[Dataset entries]
# # # # #

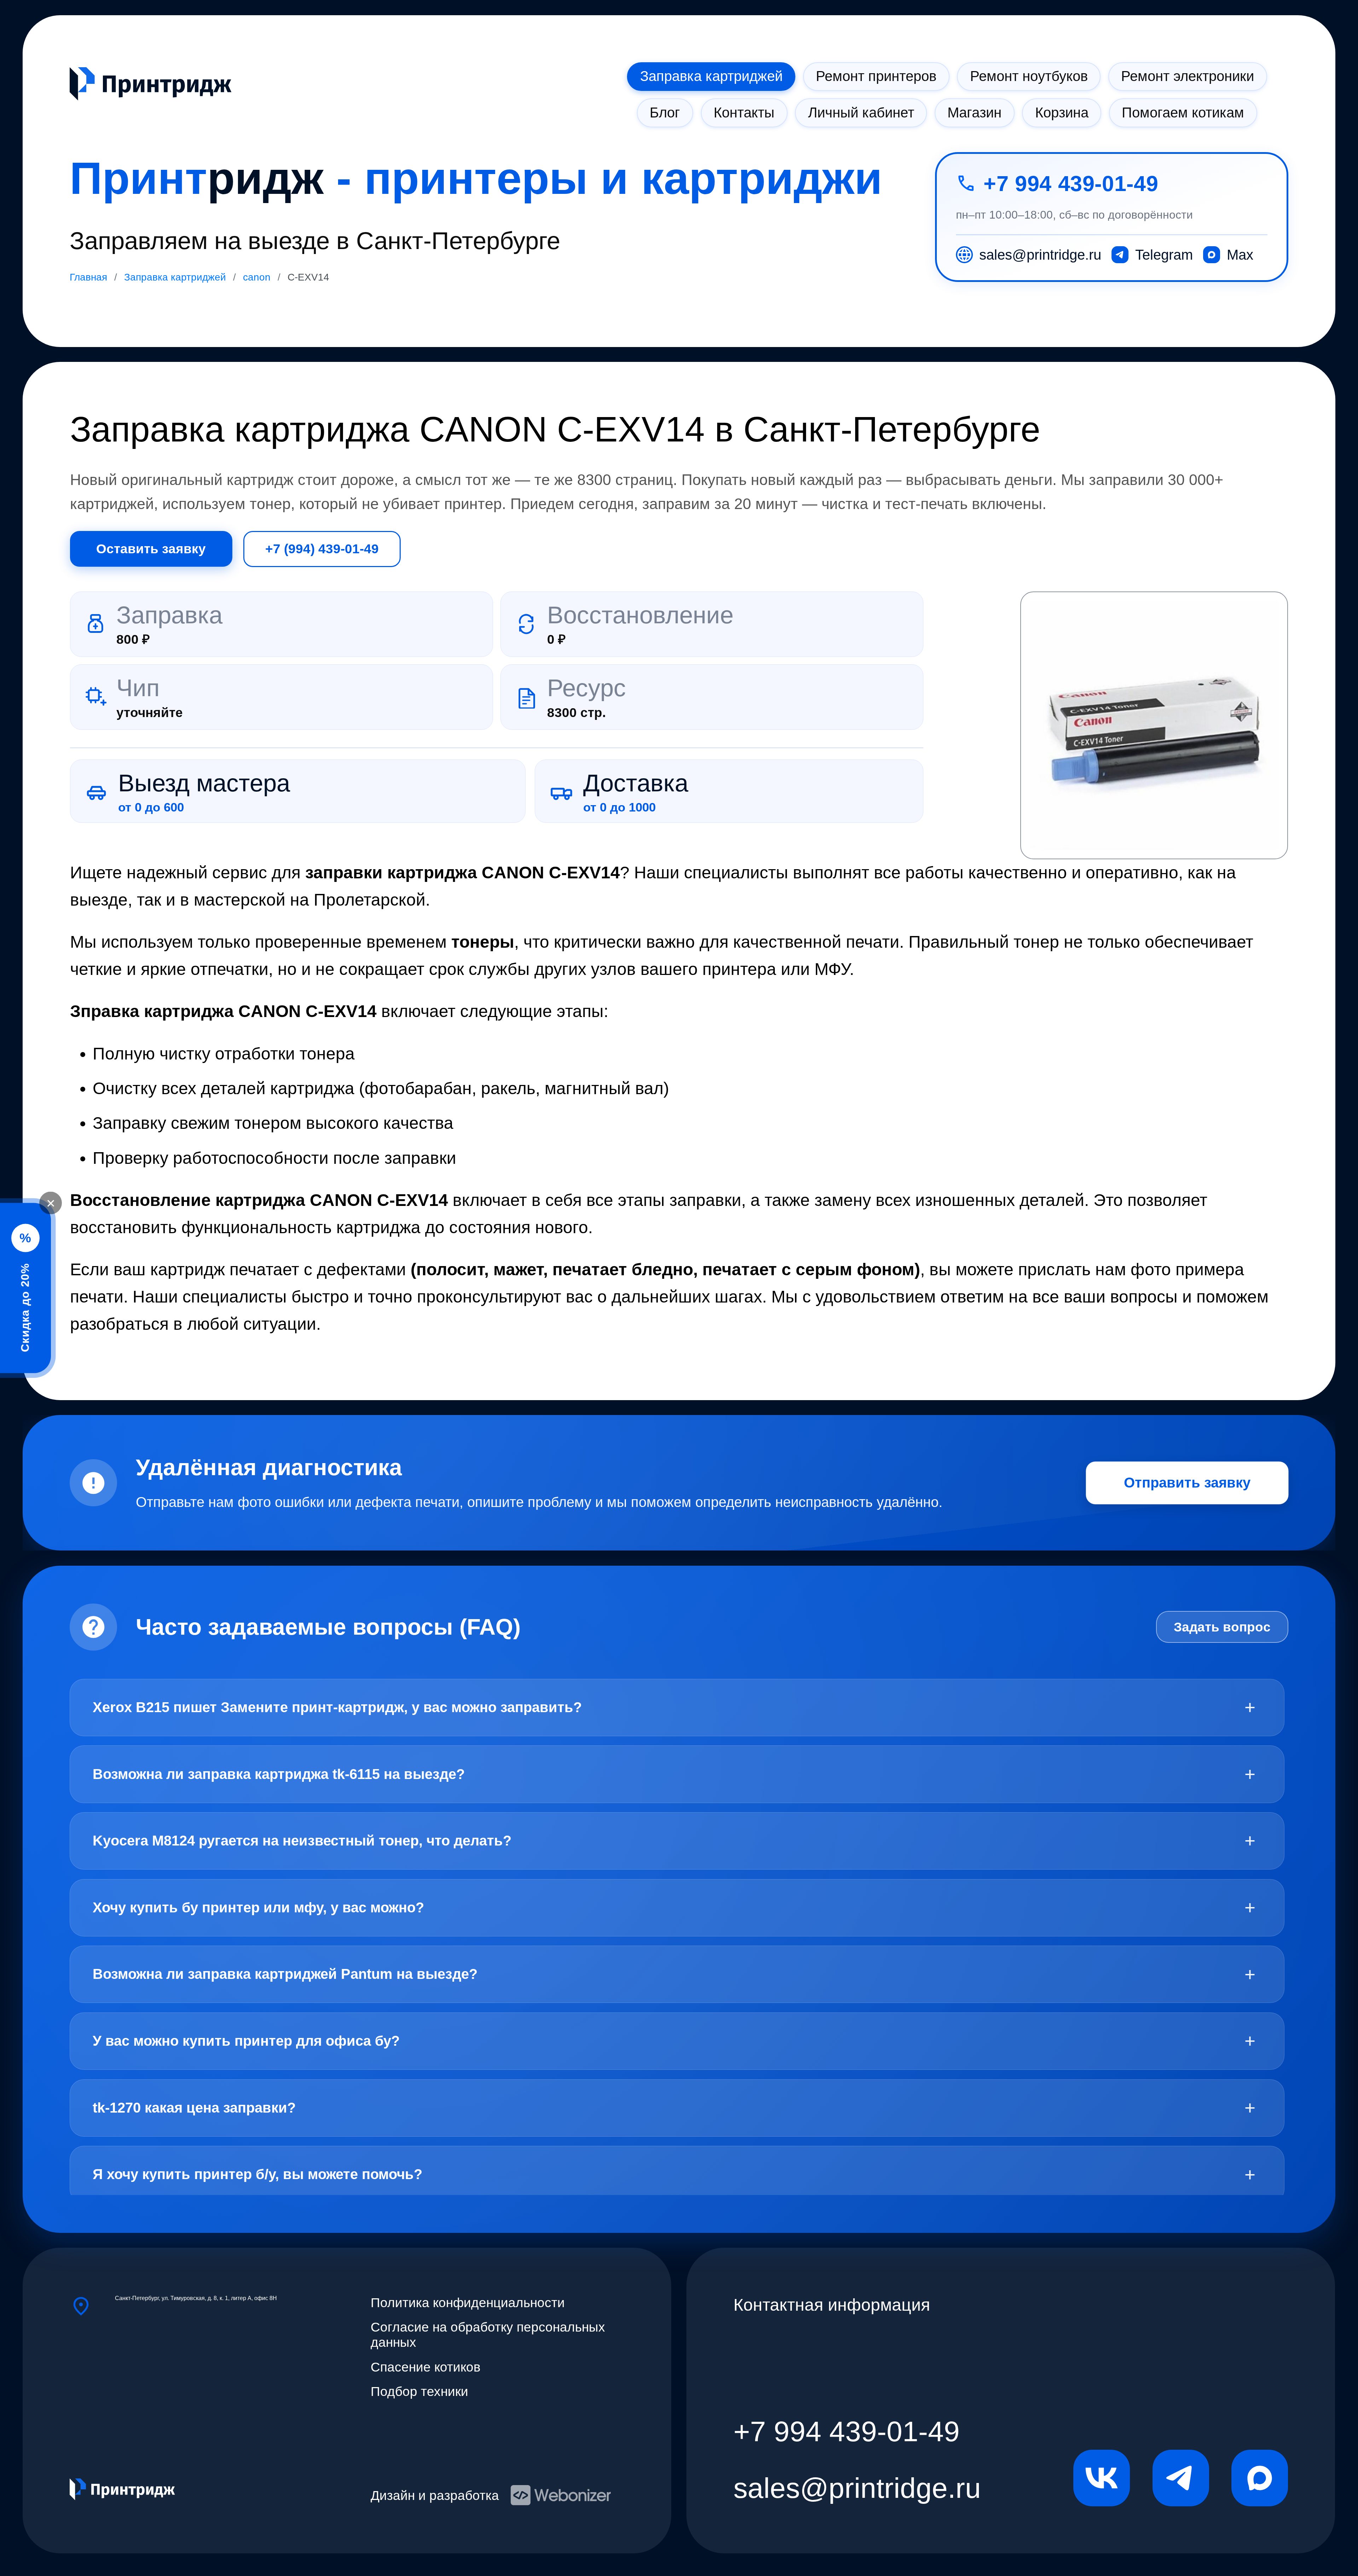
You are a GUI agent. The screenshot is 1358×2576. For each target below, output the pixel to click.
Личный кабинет (861, 112)
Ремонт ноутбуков (1029, 76)
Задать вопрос (1222, 1626)
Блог (665, 112)
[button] (1154, 725)
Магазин (974, 112)
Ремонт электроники (1187, 76)
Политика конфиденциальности (468, 2302)
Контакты (744, 112)
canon (257, 277)
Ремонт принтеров (876, 76)
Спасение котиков (426, 2367)
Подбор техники (419, 2391)
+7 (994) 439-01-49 (322, 548)
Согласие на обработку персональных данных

# # # # #

## REQUIREMENT
Only the lines from the one containing "Ремонт ноутбуков (1029, 76)" through the last line of the records are to be set down, exactly as they appear.

## EXERCISE ANSWER
Ремонт ноутбуков (1029, 76)
Задать вопрос (1222, 1626)
Блог (665, 112)
[button] (1154, 725)
Магазин (974, 112)
Ремонт электроники (1187, 76)
Политика конфиденциальности (468, 2302)
Контакты (744, 112)
canon (257, 277)
Ремонт принтеров (876, 76)
Спасение котиков (426, 2367)
Подбор техники (419, 2391)
+7 (994) 439-01-49 (322, 548)
Согласие на обработку персональных данных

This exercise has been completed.